I imagine many in the education space have different, or distinct, takes on what is happening. They can’t wait to push their virtual learning platform or pontificate on how autonomy has helped or hindered this crisis. I don’t blame them. This crisis will have massive funding implications and dramatic political ramifications. It will obliterate many nonprofits that cannot match the moment.

I have long believed that the future is one of openness, abundance and community-driven redesign of public systems. Already in this crisis, the stories of those who are working together to serve, solve and save those in need are the light we need to shine to get us through the darkness. I hope that this is what is being born. But I could be wrong. I have a sense it will indeed get much darker (with both resources and education system capacity getting scarcer) before dawn and that any chance to better the world will be met with enormous resistance.

But before we start doing any of that, we must take a lesson from the superintendent of Cañon City, Colorado: George Welsh, a truly remarkable leader who for the past few years has helped his district adopt the mantra “Maslow before Blooms.” That is, we have to put the immediate physical needs of our families (Maslow’s Hierarchy of Needs) before the learning agenda (Bloom’s Taxonomy). It is critical guidance we need in these times.

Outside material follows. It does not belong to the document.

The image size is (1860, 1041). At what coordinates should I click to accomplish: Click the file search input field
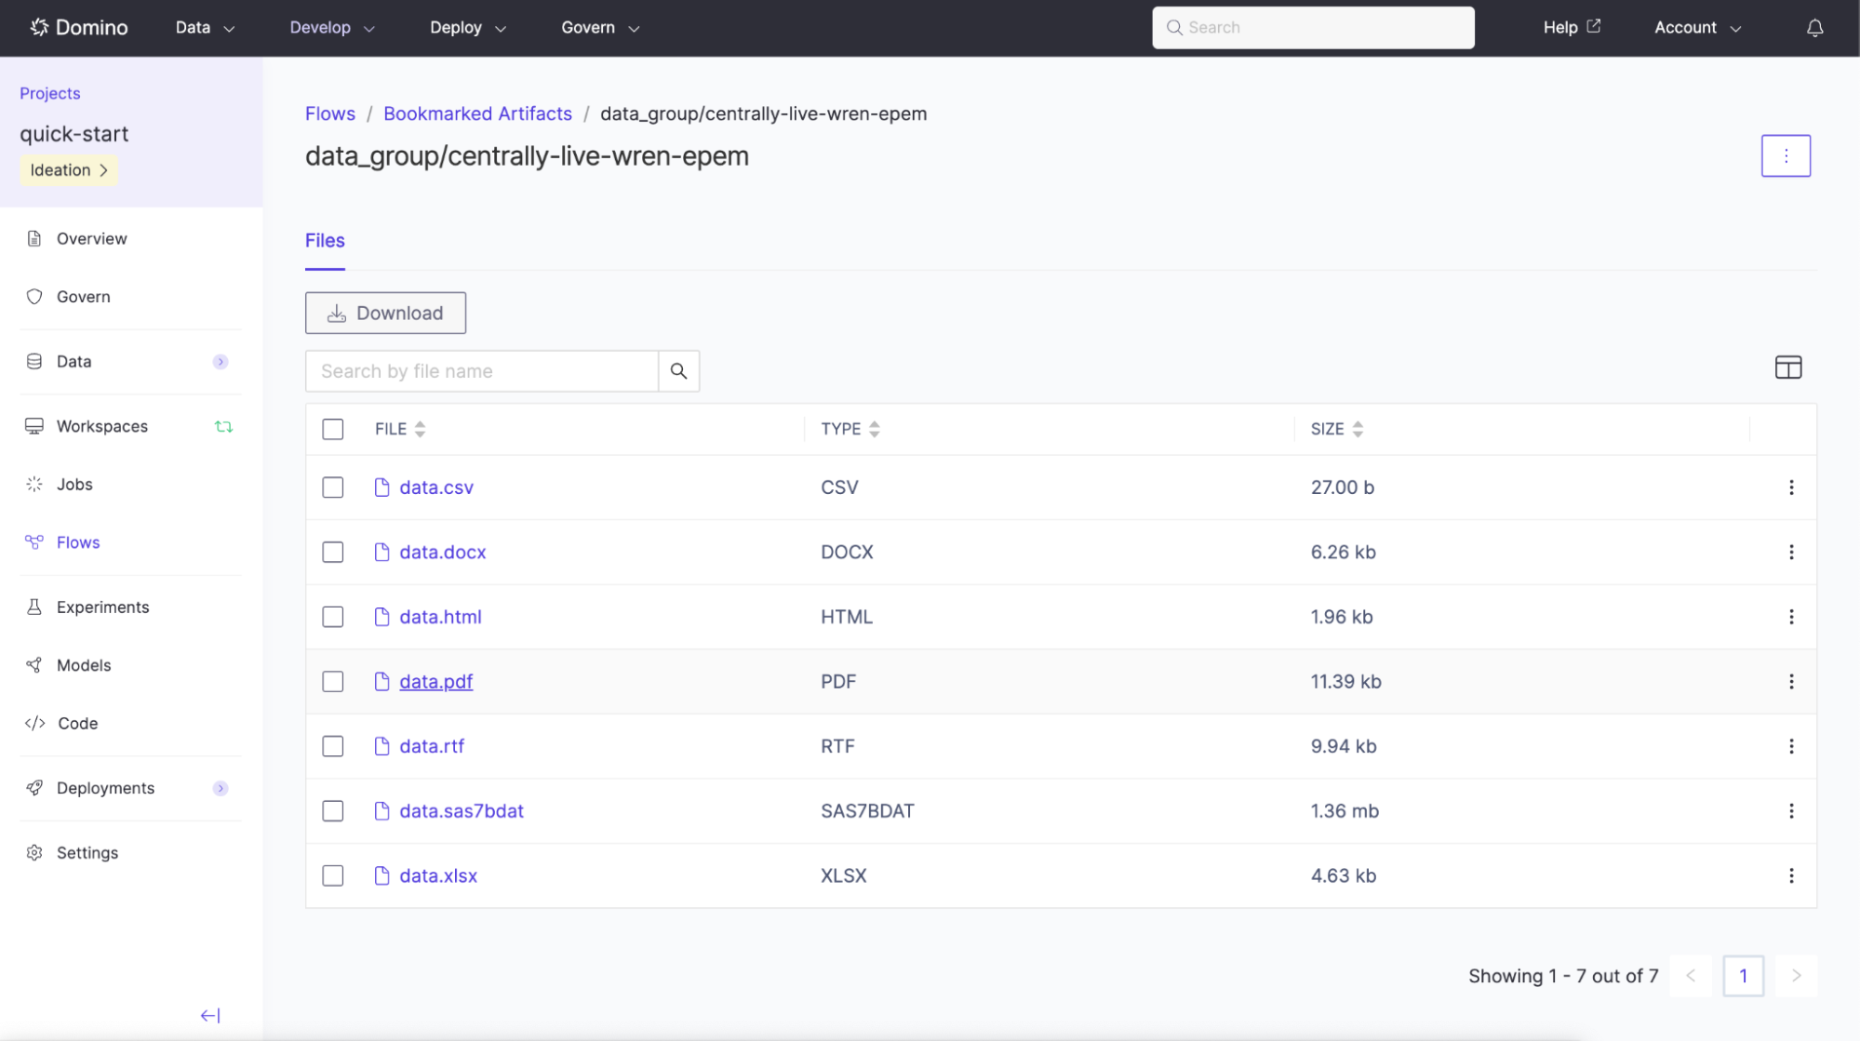pyautogui.click(x=482, y=370)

First, let us put aside petty education battles and collectively name what our first, second and third priorities must be: the immediate needs of our students, families and elders. There is massive need on a scale that is only beginning to unfold. Our traditional notions of “need” must now be thrown out the window in 2020. The work there will both guide the way forward and show us what this new world demands of us. Only if and when we work to support our communities can we move to the next stage of the conversation. Kids around our country and world deal with these challenges during wartime, famine or disasters regularly — we just have not experienced it on this scale. If we are in the business of human development, which I believe we are, then this is a time more than ever to get grounded on supporting the entire child. Too many of my Zoom conferences this week tell me the education community will struggle with this. But unless we focus on our students and families first, we will not deserve their trust in this new world.

Second, my ask to all of us now is to accept both change and continuity. Hold both in perspective. In this time of rapid transition, it seems clear that the COVID-19 crisis of 2020 will radically change our lives and our ways of operating in education. Many will declare the future to look like this or that. But much of that was already happening. Massive shifts in the way we educate children and unwind the worst of the previous century’s system have been underway for decades and belong to both sides of the now-antiquated education reform debates. Before we declare a path forward, we must hold both truths.

Lastly, and perhaps most significantly, let us dream together of a new world. A crisis builds new capacity because the old has been shaken and we get to foster emergent newness into being. Let us practice abundance instead of scarcity as we dream. This time in isolation should be a time for reconnecting with ourselves, because that is where all change begins. Next, we should connect with family, old friends and colleagues and start dialogues about what is possible. Then we can bring more and more communities into the conversation and strive to hold abundance as our dreams reach tension, as they inevitably will.

Maybe then we can bring a new and better world into existence. One that creates real and meaningful opportunity and lives for all children and adults. One that our communities deserve.

I believe we can.

Landon Mascareñaz is vice president for community partnership at the Colorado Education Initiative and a state board member for the Colorado Community College system.